Governo chiede aiuto alle aziende di Stato e punta su ruolo Cdp

La sede della Cassa Depositi e Prestiti.
La sede della Cassa Depositi e Prestiti.

ROMA. – Più investimenti e più assunzioni per non disattendere le prospettive di crescita contenute nel Def. Il governo chiede “aiuto” alle partecipate e, per oltre due ore, riunisce nella sala Verde di Palazzo Chigi tutte le più grandi aziende dello Stato, da Eni a Enel, da Saipem a Fincantieri fino ad Ansaldo e Open Fiber.

E’ il segno che, nelle ore cruciali della manovra, i giallo-verdi si giocano uno degli ultimi jolly per giustificare le spese in deficit e puntano tutto, o quasi, sul ruolo di Cassa Depositi e Prestiti. E’ Cdp, infatti, che come una sorta di “nuova Iri” nella strategia del governo, e in particolare in quella M5S, potrebbe fare da volano agli investimenti delle partecipate. All’ad Fabrizio Palermo, di fatto, viene fatta firmare una cambiale in bianco che prevede un impegno, cospicuo, della società controllata per oltre l’80% dal Tesoro.

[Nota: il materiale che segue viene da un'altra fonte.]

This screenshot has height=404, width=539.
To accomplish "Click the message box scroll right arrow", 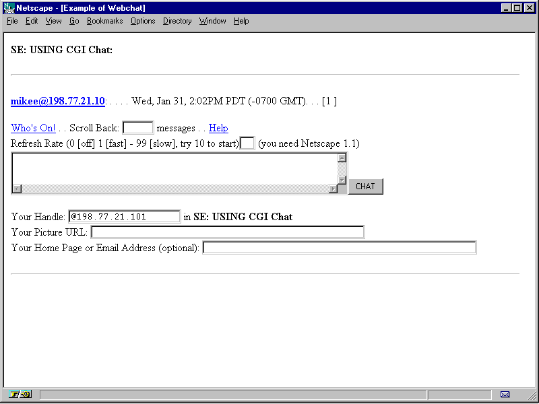I will coord(333,189).
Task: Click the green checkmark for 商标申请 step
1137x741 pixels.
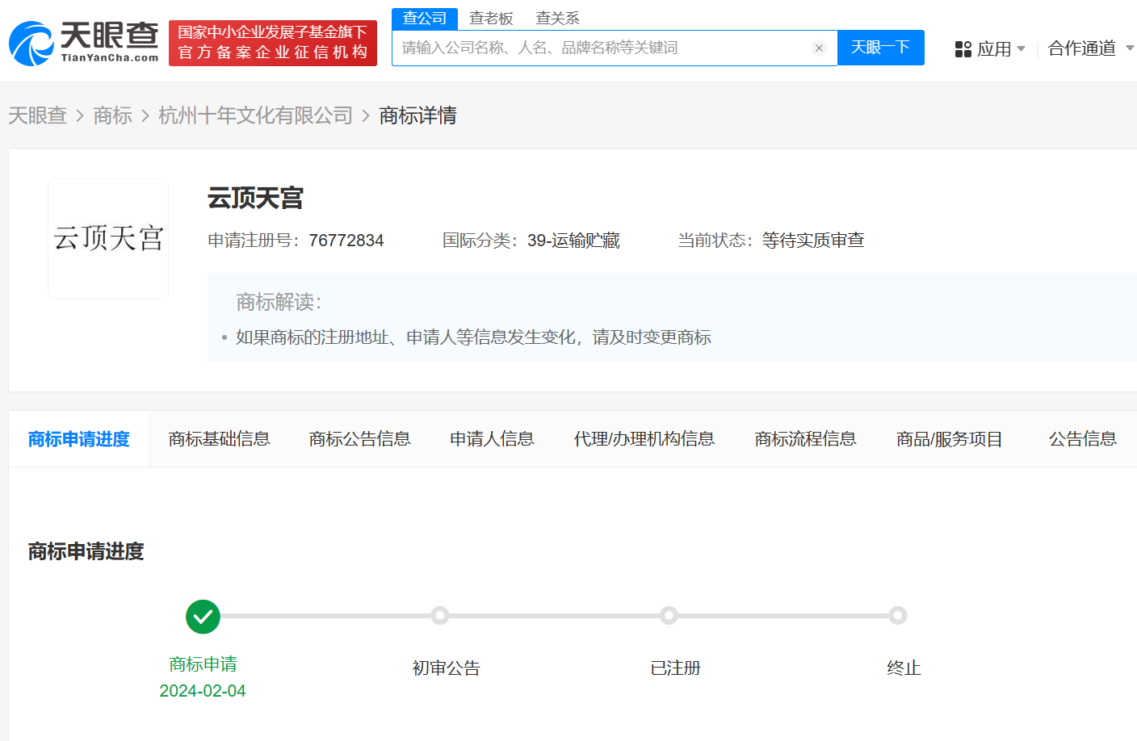Action: [x=203, y=617]
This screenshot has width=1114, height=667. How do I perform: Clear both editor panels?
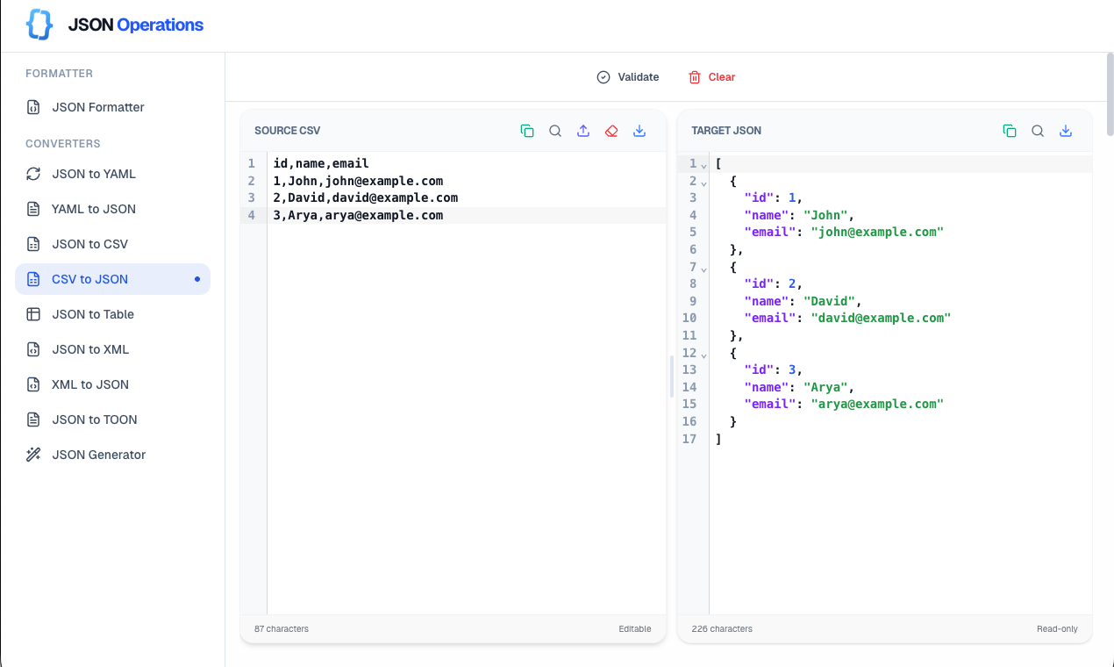[711, 77]
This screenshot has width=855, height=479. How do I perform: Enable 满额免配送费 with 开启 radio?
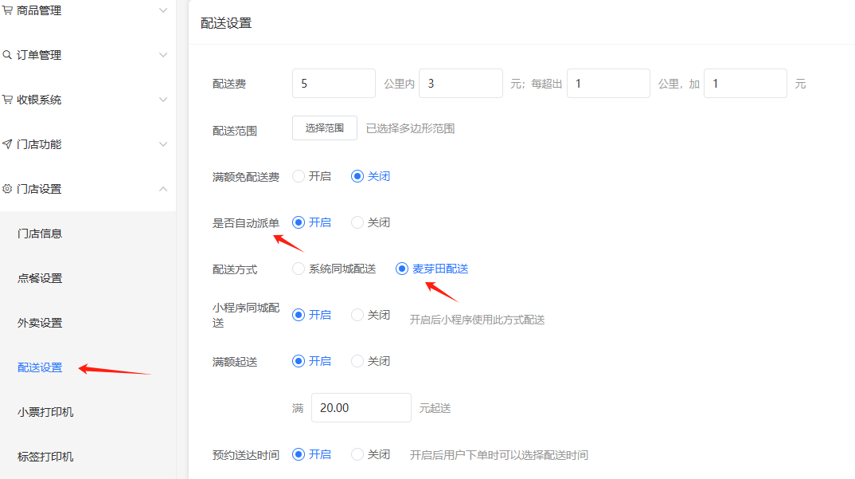[299, 176]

A tutte le partecipate il governo assicura in cambio un ambizioso piano di riforme: da quella del codice degli appalti al riassetto del fisco, dalla riforma del codice civile a un massiccio piano di semplificazione burocratica. Cercheremo di cambiare le cose per gli investitori in modo operativo ma con una logica più micro che macro, è il messaggio del titolare del Mef Giovanni Tria.

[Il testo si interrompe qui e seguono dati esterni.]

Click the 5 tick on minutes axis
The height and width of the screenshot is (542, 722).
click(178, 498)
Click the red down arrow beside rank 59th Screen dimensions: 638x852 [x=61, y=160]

Al tavolo, oltre al premier Conte, ci sono soprattutto esponenti pentastellati: da Luigi Di Maio a Danilo Toninelli, da Barbara Lezzi al sottosegretario Stefano Buffagni, “l’uomo” del Movimento per le nomine. Presenti anche Giancarlo Giorgetti, Paolo Savona e Giulia Bongiorno.

E’ Conte a prendere la parola per primo. Il premier ribadisce di voler puntare sulle infrastrutture materiali e immateriali, di voler creare un ambiente “più amico” per gli operatori economici, per favorire insomma quella “corsa” agli investimenti con cui i giallo-verdi puntano a convincere, in extremis, Ue e soprattutto mercati.

E al termine del vertice Conte, Di Maio e Salvini provano a dare nuovamente rassicurazioni alle telecamere davanti Palazzo Chigi. “Abbiamo avuto grande disponibilità e abbiamo convenuto che una manovra diversa avrebbe portato alla recessione”, spiega Conte parlando di investimenti aggiuntivi, da parte delle aziende, pari a 20 miliardi con il piano delle riforme in campo. Mentre Di Maio sottolinea che, con la riforma quota 100, per “ogni pensionato si avrà più di un assunto”.

Di fatto, tuttavia, l’unica a muoversi nel breve periodo potrebbe essere Cdp. Grazie alle riforme strutturali, è l’impegno di Palermo, nel quinquennio il piano di finanziamento per gli investimenti delle aziende potrebbe passare da 22,5 a 35,3 miliardi. Si tratterebbe di investimenti delle partecipate di Cdp ( i primi 22,5 sono quelli già previsti ai quali si aggiungerebbero 5,3 miliardi, che riguarderebbero investimenti attualmente bloccati per problemi amministrativi o normativi.

Altri 7,5 miliardi sarebbero in via di pianificazione). Gli altri ad presenti non si spingono in stime né di assunzioni né di investimenti. Tra le altre partecipate non può che regnare la prudenza. L’ad di Enel Francesco Starace ricorda di voler portare da 6,1 a 8,3 miliardi il piano di investimenti dei prossimi tre anni, che sarà discusso il 20 novembre. E, chiaramente, nessuna disponibilità arriva sull’acquisto di titoli di Stato.

“Non se n’è parlato, il tema è stato il livello di investimenti”, spiega l’ad di Eni Claudio Descalzi sottolineando come, dal governo “non ci siano stati richieste specifiche”.